Part 1 - intro.ipynb

I get an error when I run this code…please advise a solution!

img = PILImage.create(uploader.data[0])

is_cat,_,probs = learn.predict(img)

print(f"Is this a cat?: {is_cat}.")

print(f"Probability it's a cat: {probs[1].item():.6f}")

error

FileNotFoundError: [Errno 2] No such file or directory: 'images/chapter1_cat_example.jpg'

You don’t say where you are running this. Is it on, colab or your own machine. Have you run all the preceding cells?

Either way you may need to adjust the path in the code to point to where the cat image is located.

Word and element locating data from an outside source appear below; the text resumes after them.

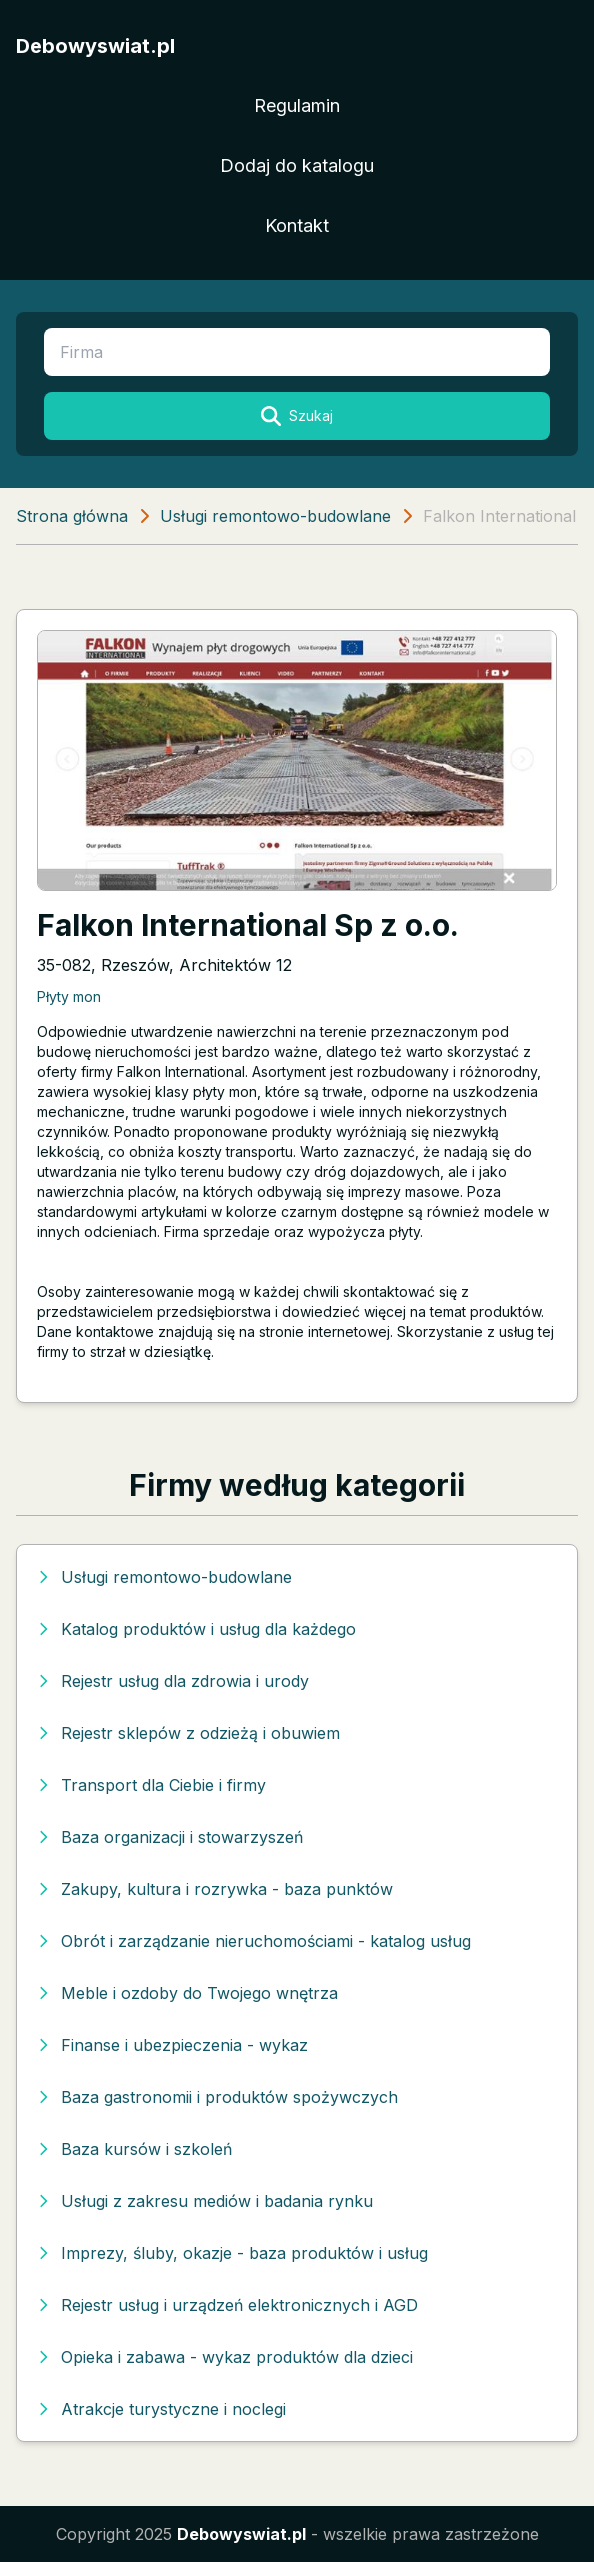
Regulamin (297, 105)
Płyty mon (69, 996)
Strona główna (72, 516)
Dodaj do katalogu (297, 165)
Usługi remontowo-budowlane (275, 516)
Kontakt (297, 225)
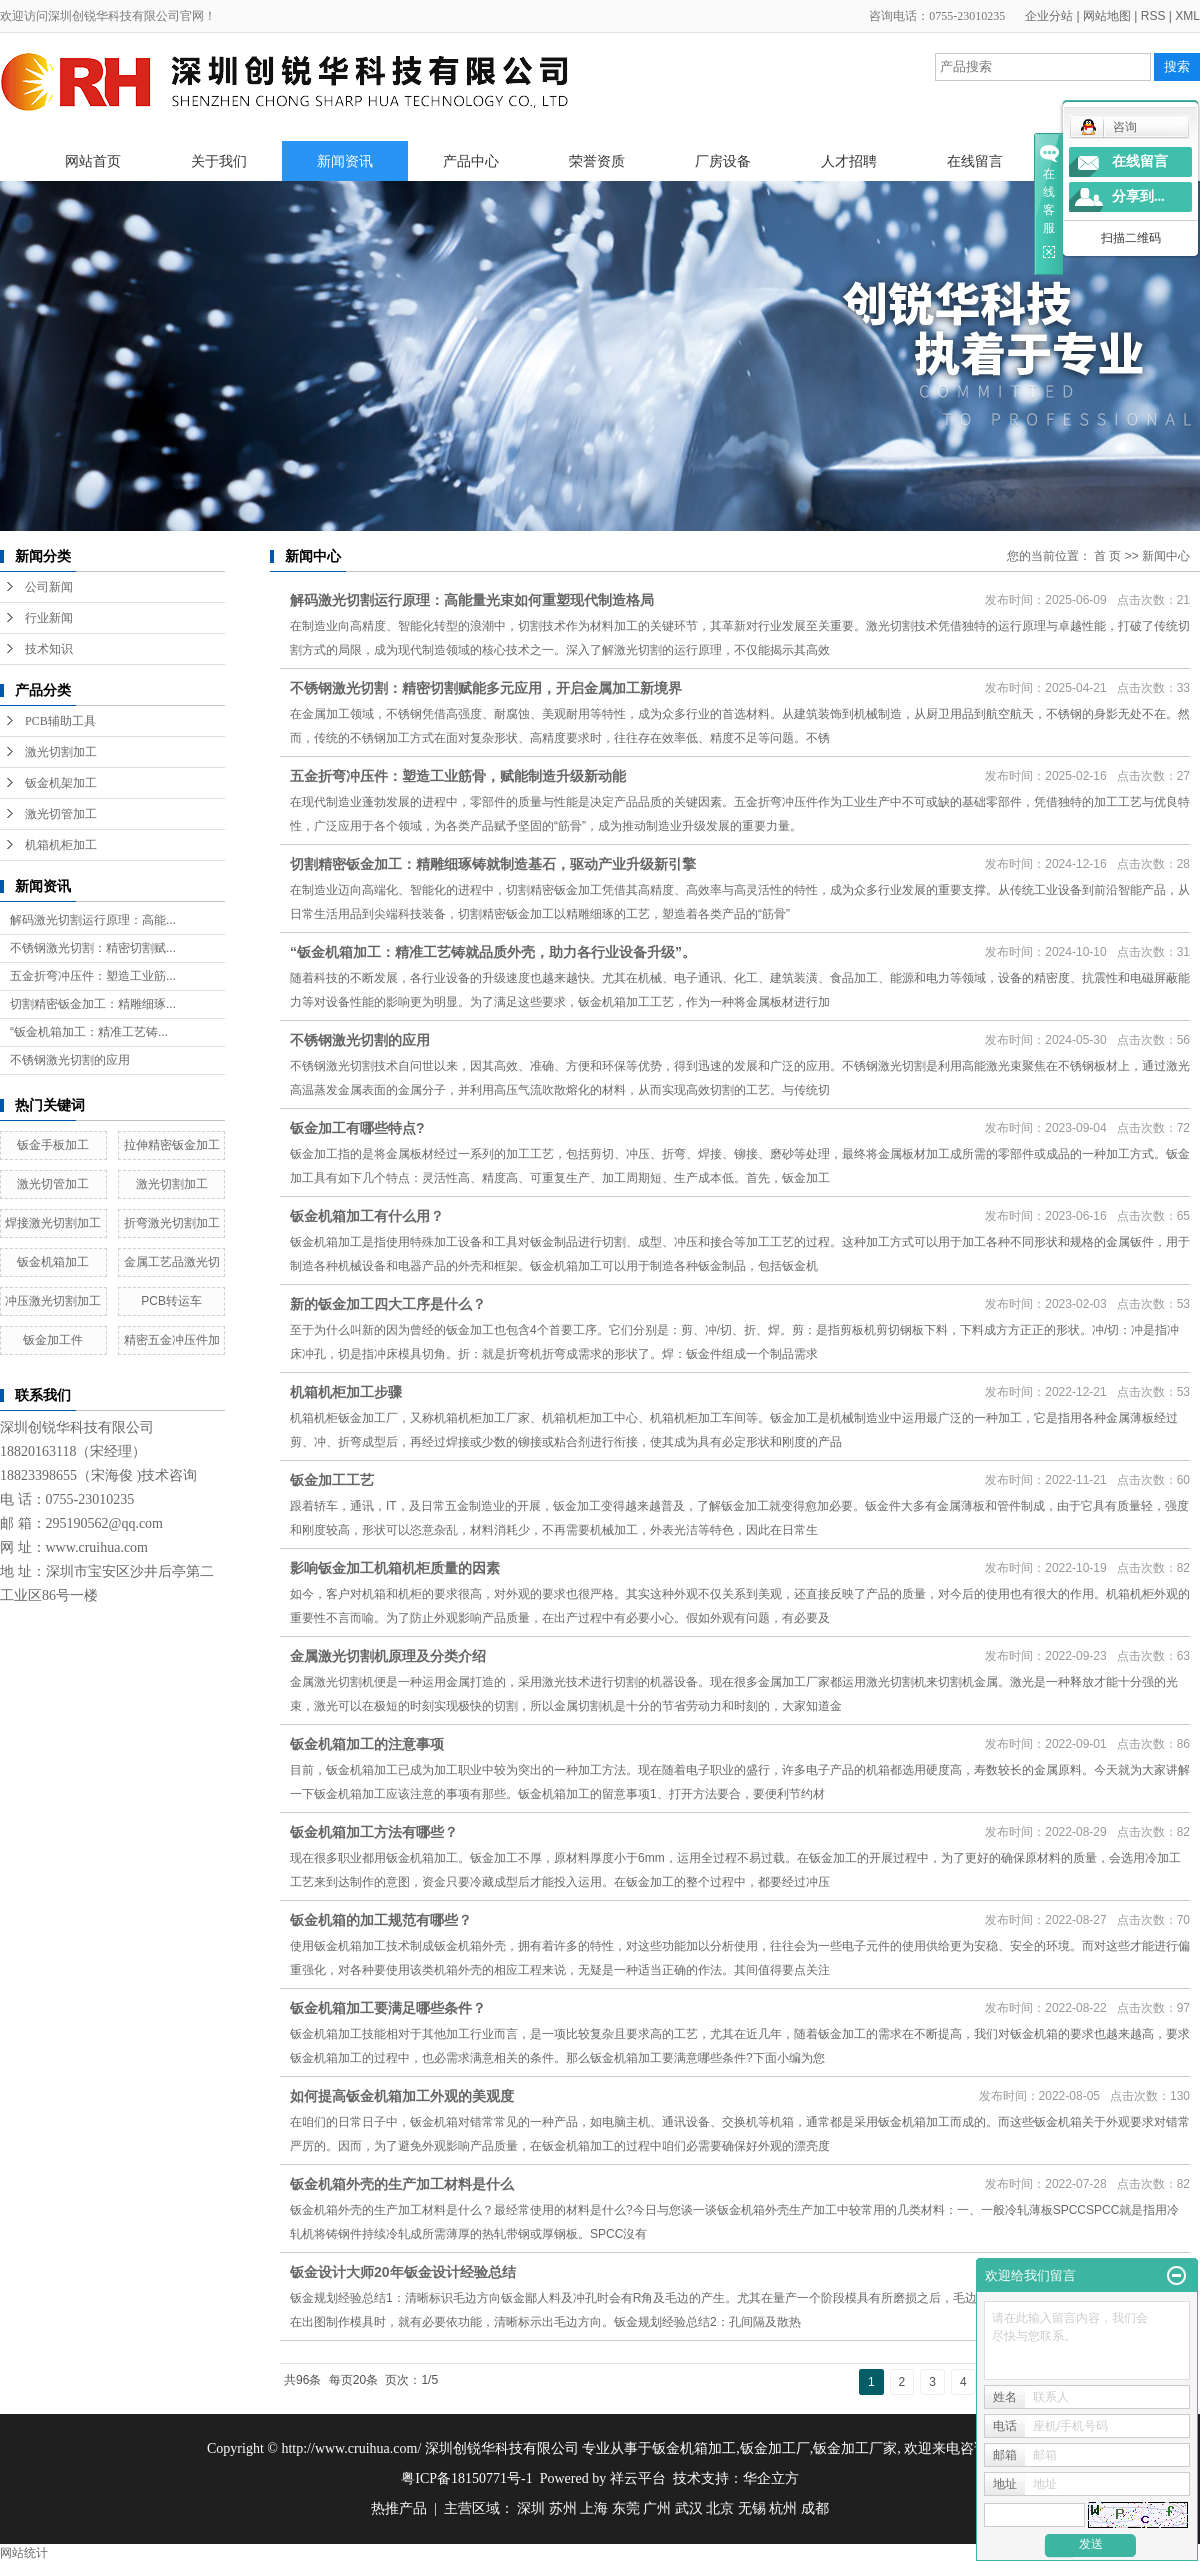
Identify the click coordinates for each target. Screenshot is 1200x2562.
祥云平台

You can find the image in the repo. GitHub - fastai/fastbook: The fastai book, published as Jupyter Notebooks

I am running this from the course notebook itself (on colab) that is here

[Google Colab]

I ran the preceding cells as follows:

uploader = SimpleNamespace(data = ['images/chapter1_cat_example.jpg'])
uploader.data[0]

You can ignore that cell / don’t run it, it was for the book

# For the book, we can't actually click an upload button, so we fake it
uploader = SimpleNamespace(data = ['images/chapter1_cat_example.jpg']) #don't run this

As you are on Kaggle, you run the upload and choose any image from your machine. (You can download the cat image from the repo to your home machine and try that, if you want). Unlike the book, this bit does not need to be faked, you can interact with it and upload any image to test.

Run this part. …

uploader = widgets.FileUpload()
uploader

Then click on the upload button that just appeared and select an image to test.
then run

img = PILImage.create(uploader.data[0])
is_cat,_,probs = learn.predict(img)
print(f"Is this a cat?: {is_cat}.")
print(f"Probability it's a cat: {probs[1].item():.6f}")

1 Like

Thanks Allen

Just one notebook related question - is it ok to work in colab or does one need to necessarily work in kaggle notebook ?

Either is fine. It is good to get some experience with both. There will be times when you use up your free GPU hours on one or the other or you want to enter a Kaggle competition. You’ll discover your own reasons for preferring one over the other at any given time.

If you follow along the course in conjunction with the book, you will get to use both. :grinning:

Thanks Allen

As for the course, I am simply following the colab content on this link

https://course.fast.ai/Resources/book.html#colab

Thank you! This wasn’t obvious to me. I kept getting stuck here.